- [Given text]
--- START ---

A $700,000.00 mortgage still has to be paid back regardless of the interest rate!
Low (er) monthly payments and/or longer amortization periods is a mirage at best and lures the illiterate into thinking that they are getting something for nothing. I would rather have buy a $350,000.00 home with a 200,000.00 mortgage at 7.55% (25 year payback) than the same home for $700,000.00 with a $550,000.00 mortgage over 40 years.
Don’t be a slave to your banker, be financially intelligent. The longer you are tied to your banker’s desk the more money he makes off of you. The more a home costs the more the real estate agents make (and their brokers). First time home buyers time to crack the books open (Garth is your economics teacher) and save yourself from being suckered and robbed blind. Class is in session…..

#30 Bobby G on 08.02.09 at 11:49 am

3rd hour part 1 is a great Sunday listen

#31 hal smith on 08.02.09 at 11:56 am

#21 Peter Weiner :
I’m confident that the govt. will do whatever it takes to keep the bubble inflated because the alternative is “death”,and Survival is our strongest instinct. The demand for housing and bidding wars is like a sublimated sex drive, our second strongest instinct. Figure it out……..
Me personally? I’ve lived in BC for 60 years and I’m well aware of the history. I saw this coming in 2003, sold my house, paid cash for a smaller home and invested the rest. My income stream is so diversified that it’s redundant and it’s as safe as my adviser can make it and if it collapses it means that the economy is no more. I’m “bunkerized” and I have a generator. I’m armed. I have a stash of food, water, cash, and ammo. If there’s a “last man standing ” it will be me. I’m not a red neck survivalist but I take precautions. And you know what? I’m still scared shitless for my kids and their future. Yep, they bought into the scam too. Frightening mortgages, lines of credit, car payments, credit cards,big ticket vacations, and a life style I could never envision at their age. I have that lifestyle now if I want it but it took me 60 years to earn it.
This bubble is gonna hard to pop if it ever does.

#32 MenWithHats on 08.02.09 at 12:11 pm

New home construction
is down thirty per cent nation wide .
This is a number that matters .

--- END ---

- [Task instructions]
A) Reproduce the part of the housing comment thread that begins with the words containing "Don’t be a slave" and ends with "Figure it out……..".
B) Carry on the housing comment thread from its last line.

- [Records supplied]
--- START ---

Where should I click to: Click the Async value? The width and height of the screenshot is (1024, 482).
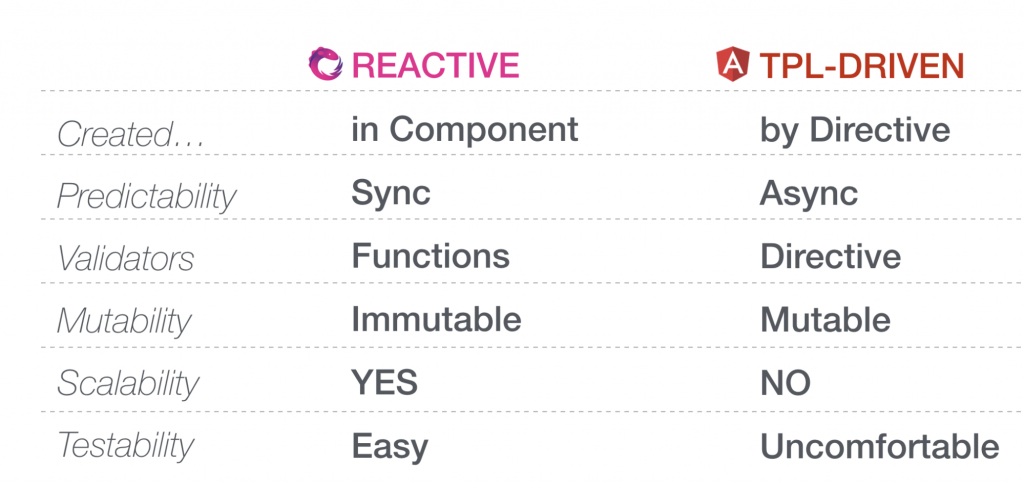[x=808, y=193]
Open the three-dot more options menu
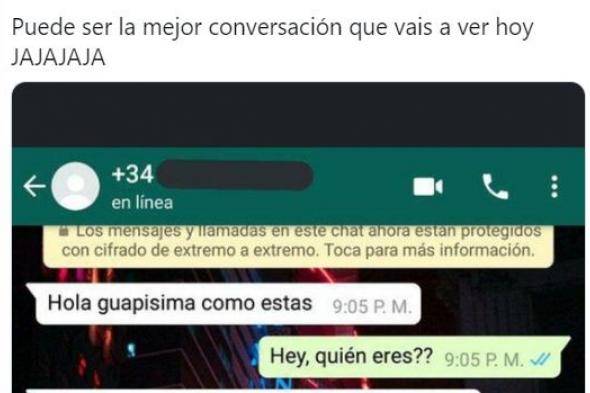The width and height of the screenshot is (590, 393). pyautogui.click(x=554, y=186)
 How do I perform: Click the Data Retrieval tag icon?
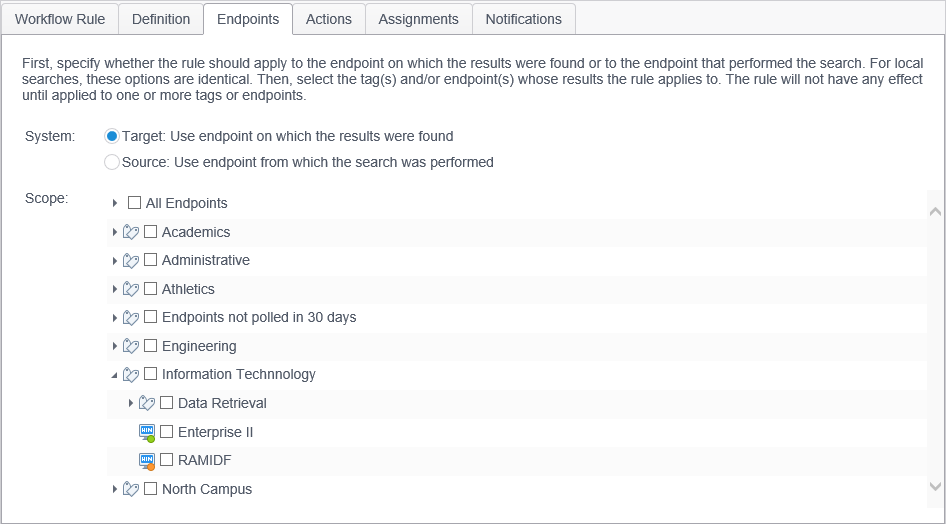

--- END ---
--- START ---

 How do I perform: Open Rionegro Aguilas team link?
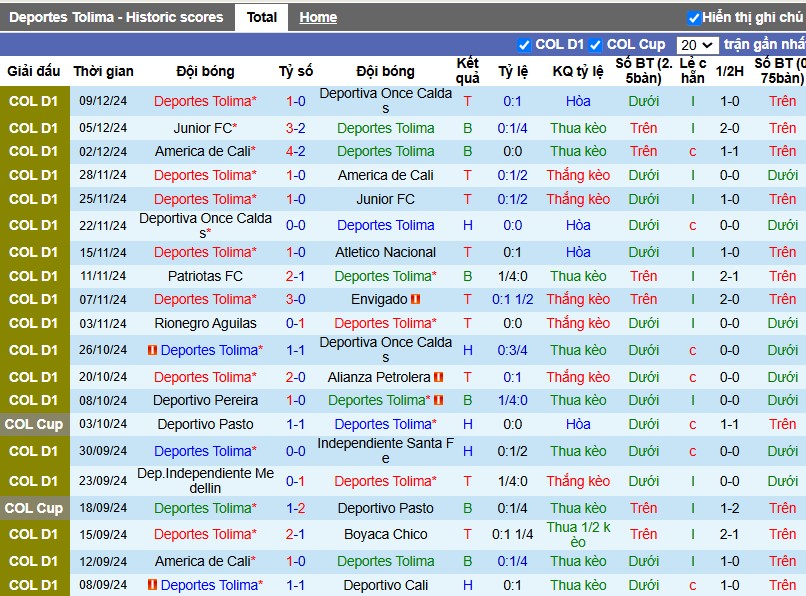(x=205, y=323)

--- END ---

- [Outputs by task]
A)
Don’t be a slave to your banker, be financially intelligent. The longer you are tied to your banker’s desk the more money he makes off of you. The more a home costs the more the real estate agents make (and their brokers). First time home buyers time to crack the books open (Garth is your economics teacher) and save yourself from being suckered and robbed blind. Class is in session…..

#30 Bobby G on 08.02.09 at 11:49 am

3rd hour part 1 is a great Sunday listen

#31 hal smith on 08.02.09 at 11:56 am

#21 Peter Weiner :
I’m confident that the govt. will do whatever it takes to keep the bubble inflated because the alternative is “death”,and Survival is our strongest instinct. The demand for housing and bidding wars is like a sublimated sex drive, our second strongest instinct. Figure it out……..

B)
#33 very disappointed on 08.02.09 at 12:23 pm

Garth, I understand that the sensationalized writing style on your blog plays to the audience; you seem to be channeling Bill Aberhart.

But with all the jabs at non-believers, especially at those with legitimate economic counterpoints, I have to conclude finally that you have little to no clue what is going on out there, or worse, you don’t have the courage to really say what you think.

You can’t have it both ways: moderate recovery, attractive alternative investments to housing, rising commodities, and sure-fire inflation beating strategies on one hand… and destabilizing real estate, record unemployment, an exposed CMHC, and a “cash is king” economy on the other. These things don’t mix readily.. and you’re not connecting the dots.

If you had an argument that has a sober take on the market rally, rising Canadian real estate, bond markets, US central banking and the Japanese lesson, you might make some sense of this.

For now, however, you are dreadfully populist (albeit for the wrong constituency), and dead wrong most of the time, ESPECIALLY on Toronto real estate.

I like your shoot from the hip style, but I really thought you had an understanding of the economics underneath, which you omitted mainly to streamline your editorials.

But now… not so much.

It’s a blog, sis, not a textbook. The narratve style of this communication requires reading posts as contemporary chapters in an unfolding historical novel. When you get that, come back and learn that economics is the result of human behaviour. — Garth

#34 nada on 08.02.09 at 12:25 pm


Look at the earnings of Canadian energy companies this past quarter – horrible. Now look at their stock prices. Sure, they’re down from their peak but are they really in line with current performance?

Or look at oil prices – near $70 a barrel still in the face of declining demand despite production cuts.

It’s the same with Alberta RE – prices do not currently match the underlying fundamentals.

So it comes down to one of two things – either AB RE, oil prices & energy stock prices will sink to match current recovery, or the ‘real’ recovery is so close around the corner and the current bad fundamentals are really just a slight blip and we’ll be back to 2007 by the end of Q3.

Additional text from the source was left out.